Provided records section start

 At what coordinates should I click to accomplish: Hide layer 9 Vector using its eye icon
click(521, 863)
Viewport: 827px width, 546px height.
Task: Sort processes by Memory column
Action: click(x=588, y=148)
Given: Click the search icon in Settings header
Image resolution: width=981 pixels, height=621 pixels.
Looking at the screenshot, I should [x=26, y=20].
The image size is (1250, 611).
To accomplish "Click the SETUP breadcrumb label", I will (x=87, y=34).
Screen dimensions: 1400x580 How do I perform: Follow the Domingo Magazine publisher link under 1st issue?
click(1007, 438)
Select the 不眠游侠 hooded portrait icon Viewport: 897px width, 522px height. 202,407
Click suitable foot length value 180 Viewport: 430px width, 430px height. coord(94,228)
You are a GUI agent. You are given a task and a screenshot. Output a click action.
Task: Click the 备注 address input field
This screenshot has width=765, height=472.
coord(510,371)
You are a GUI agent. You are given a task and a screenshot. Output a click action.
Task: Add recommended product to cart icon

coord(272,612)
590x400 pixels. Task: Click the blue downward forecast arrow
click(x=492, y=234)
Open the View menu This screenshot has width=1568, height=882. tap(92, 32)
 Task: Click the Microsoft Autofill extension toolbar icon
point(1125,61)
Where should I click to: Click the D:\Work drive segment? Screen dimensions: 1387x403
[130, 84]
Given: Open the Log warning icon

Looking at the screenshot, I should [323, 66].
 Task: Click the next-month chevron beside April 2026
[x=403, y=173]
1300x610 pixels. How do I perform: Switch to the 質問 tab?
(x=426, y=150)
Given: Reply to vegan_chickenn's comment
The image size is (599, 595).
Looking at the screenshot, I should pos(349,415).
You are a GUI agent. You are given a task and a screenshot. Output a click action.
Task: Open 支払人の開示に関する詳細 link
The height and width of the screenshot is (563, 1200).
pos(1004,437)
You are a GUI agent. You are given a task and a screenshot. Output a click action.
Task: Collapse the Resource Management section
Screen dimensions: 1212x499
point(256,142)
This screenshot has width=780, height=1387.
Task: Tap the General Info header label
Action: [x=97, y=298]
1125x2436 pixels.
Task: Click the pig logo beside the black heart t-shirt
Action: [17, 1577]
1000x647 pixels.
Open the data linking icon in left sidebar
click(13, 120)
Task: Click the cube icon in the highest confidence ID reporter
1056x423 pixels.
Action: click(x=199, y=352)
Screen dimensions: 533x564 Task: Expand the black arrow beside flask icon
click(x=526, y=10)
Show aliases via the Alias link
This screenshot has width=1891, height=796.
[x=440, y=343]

Provided records section end

What the task requires: From the line containing "Task: Click the cube" down to the final line of the records above, copy everything exactly and include nothing else.

Your response:
Task: Click the cube icon in the highest confidence ID reporter
1056x423 pixels.
Action: click(x=199, y=352)
Screen dimensions: 533x564 Task: Expand the black arrow beside flask icon
click(x=526, y=10)
Show aliases via the Alias link
This screenshot has width=1891, height=796.
[x=440, y=343]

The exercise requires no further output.